_Problem statement_
Take the entries below and print only the lines from the one with "This screenshot has height=400, width=852." through the one with "You are a GUI", exactly as they stand, both ends included.

(Records from a data source)
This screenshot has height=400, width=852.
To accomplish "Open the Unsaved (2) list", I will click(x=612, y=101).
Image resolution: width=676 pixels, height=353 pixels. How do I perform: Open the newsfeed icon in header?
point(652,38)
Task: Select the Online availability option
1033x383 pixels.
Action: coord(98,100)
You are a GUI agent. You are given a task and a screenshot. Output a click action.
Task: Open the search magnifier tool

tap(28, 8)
---
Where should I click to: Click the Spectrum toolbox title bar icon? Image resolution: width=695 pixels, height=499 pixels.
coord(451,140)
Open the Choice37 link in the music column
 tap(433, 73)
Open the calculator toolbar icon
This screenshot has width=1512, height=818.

_Answer area_
This screenshot has height=400, width=852.
To accomplish "Open the Unsaved (2) list", I will click(x=612, y=101).
Image resolution: width=676 pixels, height=353 pixels. How do I perform: Open the newsfeed icon in header?
point(652,38)
Task: Select the Online availability option
1033x383 pixels.
Action: coord(98,100)
You are a GUI agent. You are given a task and a screenshot. Output a click action.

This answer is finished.